The histone deacetylase HDAC3 targets RbAp48 to the retinoblastoma protein

E Nicolas et al. Nucleic Acids Res. 2001.

Abstract

The product of the retinoblastoma susceptibility gene, the Rb protein, functions partly through transcriptional repression of E2F-regulated genes. Repression by Rb is mediated, at least in part, by a histone deacetylase complex, whose enzymatic activity relies on HDAC1, HDAC2 or HDAC3. Recently, we have shown that the Rb-associated histone deacetylase complex contains RbAp48 protein, which interacts with HDAC1 and HDAC2. RbAp48 could favour the deacetylation of histones since it binds directly to histone H4. In agreement with that, we show that transcriptional repression of E2F activity requires the presence of RbAp48. HDAC3 was thought not to interact with RbAp48. However, we found that it shared with HDAC1 the ability to favour the recruitment of RbAp48 to Rb.
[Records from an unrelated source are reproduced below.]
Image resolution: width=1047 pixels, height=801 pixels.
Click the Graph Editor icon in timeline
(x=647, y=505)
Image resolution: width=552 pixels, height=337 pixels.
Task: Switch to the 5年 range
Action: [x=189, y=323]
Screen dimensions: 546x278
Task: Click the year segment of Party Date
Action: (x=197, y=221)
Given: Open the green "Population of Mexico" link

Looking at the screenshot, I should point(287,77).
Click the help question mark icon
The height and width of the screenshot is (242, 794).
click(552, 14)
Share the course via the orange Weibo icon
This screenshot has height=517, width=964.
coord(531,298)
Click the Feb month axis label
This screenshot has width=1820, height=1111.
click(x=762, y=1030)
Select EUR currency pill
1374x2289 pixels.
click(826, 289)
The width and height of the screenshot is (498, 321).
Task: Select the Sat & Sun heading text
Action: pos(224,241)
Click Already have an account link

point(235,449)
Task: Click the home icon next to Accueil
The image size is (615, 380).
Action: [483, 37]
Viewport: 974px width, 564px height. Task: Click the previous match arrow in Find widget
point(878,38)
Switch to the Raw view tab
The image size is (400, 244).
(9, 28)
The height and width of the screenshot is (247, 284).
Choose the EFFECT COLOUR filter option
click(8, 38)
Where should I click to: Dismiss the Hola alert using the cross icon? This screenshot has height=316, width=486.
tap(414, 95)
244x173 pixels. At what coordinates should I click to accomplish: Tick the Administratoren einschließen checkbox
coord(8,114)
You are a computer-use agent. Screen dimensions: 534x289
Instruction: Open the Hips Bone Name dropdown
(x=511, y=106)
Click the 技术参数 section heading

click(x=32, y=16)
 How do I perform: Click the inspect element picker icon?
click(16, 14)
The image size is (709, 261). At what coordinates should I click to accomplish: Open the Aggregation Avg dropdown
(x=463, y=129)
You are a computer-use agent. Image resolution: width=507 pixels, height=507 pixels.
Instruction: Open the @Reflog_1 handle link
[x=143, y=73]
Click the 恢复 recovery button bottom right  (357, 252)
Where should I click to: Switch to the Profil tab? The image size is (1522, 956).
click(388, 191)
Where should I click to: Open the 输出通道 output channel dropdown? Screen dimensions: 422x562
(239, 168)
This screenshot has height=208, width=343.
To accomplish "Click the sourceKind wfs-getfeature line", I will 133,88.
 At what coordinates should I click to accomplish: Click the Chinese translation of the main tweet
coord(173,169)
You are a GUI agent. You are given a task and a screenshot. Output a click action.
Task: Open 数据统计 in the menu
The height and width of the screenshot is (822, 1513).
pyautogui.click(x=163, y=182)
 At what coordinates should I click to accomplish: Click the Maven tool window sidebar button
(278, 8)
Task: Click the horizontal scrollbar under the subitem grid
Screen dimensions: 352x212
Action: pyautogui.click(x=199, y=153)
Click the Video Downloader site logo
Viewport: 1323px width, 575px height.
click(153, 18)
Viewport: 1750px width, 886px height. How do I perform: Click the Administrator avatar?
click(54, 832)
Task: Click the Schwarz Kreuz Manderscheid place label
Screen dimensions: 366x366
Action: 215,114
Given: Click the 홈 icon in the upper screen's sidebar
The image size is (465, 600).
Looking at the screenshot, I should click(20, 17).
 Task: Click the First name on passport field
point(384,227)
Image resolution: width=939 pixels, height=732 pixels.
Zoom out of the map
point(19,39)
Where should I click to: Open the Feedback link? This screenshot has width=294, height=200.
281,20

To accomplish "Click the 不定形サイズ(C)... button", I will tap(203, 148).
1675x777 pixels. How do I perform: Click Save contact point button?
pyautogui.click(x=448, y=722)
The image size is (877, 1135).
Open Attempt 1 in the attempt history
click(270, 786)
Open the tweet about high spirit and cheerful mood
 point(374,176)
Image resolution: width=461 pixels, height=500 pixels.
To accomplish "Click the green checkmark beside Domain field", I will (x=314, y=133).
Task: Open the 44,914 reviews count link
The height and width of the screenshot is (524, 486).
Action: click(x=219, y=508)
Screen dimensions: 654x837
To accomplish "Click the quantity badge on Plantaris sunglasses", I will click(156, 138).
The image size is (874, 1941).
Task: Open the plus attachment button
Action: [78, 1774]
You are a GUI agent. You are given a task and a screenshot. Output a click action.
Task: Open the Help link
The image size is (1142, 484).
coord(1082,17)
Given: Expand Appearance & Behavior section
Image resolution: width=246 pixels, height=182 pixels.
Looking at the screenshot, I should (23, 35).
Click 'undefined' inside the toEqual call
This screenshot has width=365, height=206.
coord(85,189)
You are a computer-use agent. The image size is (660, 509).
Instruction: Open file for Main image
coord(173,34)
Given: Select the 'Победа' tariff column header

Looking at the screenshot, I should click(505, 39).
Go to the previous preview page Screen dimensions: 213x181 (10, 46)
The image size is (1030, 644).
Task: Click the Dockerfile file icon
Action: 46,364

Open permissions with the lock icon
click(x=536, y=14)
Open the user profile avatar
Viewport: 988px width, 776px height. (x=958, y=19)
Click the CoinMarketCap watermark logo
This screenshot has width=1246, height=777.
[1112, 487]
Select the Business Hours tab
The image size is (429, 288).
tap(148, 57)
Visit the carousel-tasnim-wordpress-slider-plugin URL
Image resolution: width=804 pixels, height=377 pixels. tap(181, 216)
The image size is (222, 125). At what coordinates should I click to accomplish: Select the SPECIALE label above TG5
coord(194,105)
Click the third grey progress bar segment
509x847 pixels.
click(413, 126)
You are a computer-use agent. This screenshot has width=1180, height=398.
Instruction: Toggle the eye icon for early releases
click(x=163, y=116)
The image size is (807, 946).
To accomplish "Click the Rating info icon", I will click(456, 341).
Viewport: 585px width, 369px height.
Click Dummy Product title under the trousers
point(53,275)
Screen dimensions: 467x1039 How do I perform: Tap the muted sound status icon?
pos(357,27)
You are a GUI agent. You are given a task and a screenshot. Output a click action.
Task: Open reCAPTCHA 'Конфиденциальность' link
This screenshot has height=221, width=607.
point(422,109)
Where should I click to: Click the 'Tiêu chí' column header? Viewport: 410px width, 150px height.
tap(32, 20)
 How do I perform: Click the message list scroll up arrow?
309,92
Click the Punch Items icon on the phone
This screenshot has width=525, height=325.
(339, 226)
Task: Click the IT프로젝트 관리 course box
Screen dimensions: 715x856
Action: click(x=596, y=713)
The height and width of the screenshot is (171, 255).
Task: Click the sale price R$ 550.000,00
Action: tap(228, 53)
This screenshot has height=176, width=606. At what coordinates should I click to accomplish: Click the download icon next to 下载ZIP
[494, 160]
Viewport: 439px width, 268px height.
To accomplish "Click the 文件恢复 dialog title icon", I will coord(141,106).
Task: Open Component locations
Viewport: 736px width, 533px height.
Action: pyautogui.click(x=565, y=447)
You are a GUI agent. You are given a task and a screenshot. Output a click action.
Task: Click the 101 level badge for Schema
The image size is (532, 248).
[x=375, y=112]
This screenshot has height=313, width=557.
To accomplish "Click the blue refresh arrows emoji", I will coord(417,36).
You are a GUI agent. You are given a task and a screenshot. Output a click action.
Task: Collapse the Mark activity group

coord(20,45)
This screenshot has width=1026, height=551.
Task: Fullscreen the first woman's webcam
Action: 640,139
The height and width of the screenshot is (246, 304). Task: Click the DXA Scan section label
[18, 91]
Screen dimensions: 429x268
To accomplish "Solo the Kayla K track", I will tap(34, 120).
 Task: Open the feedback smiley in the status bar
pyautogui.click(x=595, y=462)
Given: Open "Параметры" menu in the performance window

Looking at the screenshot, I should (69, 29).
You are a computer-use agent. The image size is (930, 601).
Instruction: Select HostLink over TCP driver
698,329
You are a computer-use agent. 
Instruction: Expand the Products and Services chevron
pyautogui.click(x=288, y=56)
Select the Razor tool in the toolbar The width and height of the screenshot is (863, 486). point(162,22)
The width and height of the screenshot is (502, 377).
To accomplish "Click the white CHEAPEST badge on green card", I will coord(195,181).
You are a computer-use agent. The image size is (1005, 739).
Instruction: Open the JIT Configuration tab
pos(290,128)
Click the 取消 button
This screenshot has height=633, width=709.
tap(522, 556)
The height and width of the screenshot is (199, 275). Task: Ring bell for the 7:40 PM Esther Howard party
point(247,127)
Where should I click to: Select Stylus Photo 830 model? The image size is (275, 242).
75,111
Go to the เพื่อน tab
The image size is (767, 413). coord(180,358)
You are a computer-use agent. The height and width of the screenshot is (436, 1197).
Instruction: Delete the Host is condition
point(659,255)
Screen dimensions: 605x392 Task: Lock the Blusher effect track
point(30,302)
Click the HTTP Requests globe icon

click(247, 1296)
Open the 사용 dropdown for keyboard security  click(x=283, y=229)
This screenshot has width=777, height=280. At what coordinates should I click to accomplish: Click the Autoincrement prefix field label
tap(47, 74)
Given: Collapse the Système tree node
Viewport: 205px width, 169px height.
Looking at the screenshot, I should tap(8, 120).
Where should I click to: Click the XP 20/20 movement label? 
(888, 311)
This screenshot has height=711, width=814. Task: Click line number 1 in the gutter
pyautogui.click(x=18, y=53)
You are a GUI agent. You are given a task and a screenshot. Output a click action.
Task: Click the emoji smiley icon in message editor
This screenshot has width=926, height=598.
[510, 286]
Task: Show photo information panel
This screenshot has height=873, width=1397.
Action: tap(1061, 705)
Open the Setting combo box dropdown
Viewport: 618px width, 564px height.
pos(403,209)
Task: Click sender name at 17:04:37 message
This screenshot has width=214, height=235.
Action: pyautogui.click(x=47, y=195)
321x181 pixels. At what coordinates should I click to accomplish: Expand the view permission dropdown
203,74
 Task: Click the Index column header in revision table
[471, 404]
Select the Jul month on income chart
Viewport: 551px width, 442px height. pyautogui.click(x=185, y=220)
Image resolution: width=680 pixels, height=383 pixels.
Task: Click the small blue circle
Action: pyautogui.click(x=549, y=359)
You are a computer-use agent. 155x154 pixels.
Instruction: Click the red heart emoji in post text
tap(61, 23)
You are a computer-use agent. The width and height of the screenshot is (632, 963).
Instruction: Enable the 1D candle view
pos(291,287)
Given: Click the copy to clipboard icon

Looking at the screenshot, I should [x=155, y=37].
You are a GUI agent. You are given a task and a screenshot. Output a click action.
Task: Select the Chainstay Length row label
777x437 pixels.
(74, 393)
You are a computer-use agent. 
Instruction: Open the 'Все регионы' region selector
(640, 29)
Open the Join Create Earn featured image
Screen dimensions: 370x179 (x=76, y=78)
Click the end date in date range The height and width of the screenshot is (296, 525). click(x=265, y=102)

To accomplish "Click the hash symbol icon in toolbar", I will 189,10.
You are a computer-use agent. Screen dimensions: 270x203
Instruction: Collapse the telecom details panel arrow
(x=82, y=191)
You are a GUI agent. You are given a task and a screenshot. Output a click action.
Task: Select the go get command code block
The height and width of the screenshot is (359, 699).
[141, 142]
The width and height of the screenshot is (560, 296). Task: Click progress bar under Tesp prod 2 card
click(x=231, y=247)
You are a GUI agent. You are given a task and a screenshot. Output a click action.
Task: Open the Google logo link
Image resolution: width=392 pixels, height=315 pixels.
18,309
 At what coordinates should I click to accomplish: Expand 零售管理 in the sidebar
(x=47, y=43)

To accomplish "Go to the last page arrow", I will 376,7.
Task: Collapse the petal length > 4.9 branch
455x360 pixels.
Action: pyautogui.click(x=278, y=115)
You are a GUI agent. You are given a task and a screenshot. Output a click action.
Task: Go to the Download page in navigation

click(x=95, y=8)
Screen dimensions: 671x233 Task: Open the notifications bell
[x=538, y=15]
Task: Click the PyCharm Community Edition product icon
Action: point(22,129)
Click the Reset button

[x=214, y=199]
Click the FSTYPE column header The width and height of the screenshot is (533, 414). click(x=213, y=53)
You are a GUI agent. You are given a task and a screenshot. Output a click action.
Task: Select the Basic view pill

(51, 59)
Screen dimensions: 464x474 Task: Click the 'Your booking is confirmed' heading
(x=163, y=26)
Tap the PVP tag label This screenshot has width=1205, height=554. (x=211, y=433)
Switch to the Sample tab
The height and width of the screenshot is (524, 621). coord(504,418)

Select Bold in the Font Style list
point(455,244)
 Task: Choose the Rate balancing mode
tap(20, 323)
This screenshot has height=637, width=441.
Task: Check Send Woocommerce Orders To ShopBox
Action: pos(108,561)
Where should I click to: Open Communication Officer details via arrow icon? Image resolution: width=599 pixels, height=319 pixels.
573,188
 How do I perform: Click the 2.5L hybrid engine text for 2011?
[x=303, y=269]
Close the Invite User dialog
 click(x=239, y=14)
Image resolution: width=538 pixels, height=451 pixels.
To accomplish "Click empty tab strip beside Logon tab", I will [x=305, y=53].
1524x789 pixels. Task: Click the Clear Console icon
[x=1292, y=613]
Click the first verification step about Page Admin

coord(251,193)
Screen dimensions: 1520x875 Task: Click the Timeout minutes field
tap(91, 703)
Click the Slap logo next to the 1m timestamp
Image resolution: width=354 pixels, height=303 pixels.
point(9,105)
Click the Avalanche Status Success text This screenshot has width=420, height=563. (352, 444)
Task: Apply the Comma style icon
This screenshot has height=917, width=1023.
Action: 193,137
This latter effect was unlikely to be due to activation of Rb function, since HDAC3 did not increase Rb-E2F1 interaction. Rather, we found, surprisingly, that HDAC3 could physically interact with RbAp48 both in vitro and in living cells. Taken together, our data suggest a model in which Rb mediates the recruitment to E2F-regulating promoters of a repressive complex containing either HDAC1, HDAC2 or HDAC3 and the histone-binding protein RbAp48.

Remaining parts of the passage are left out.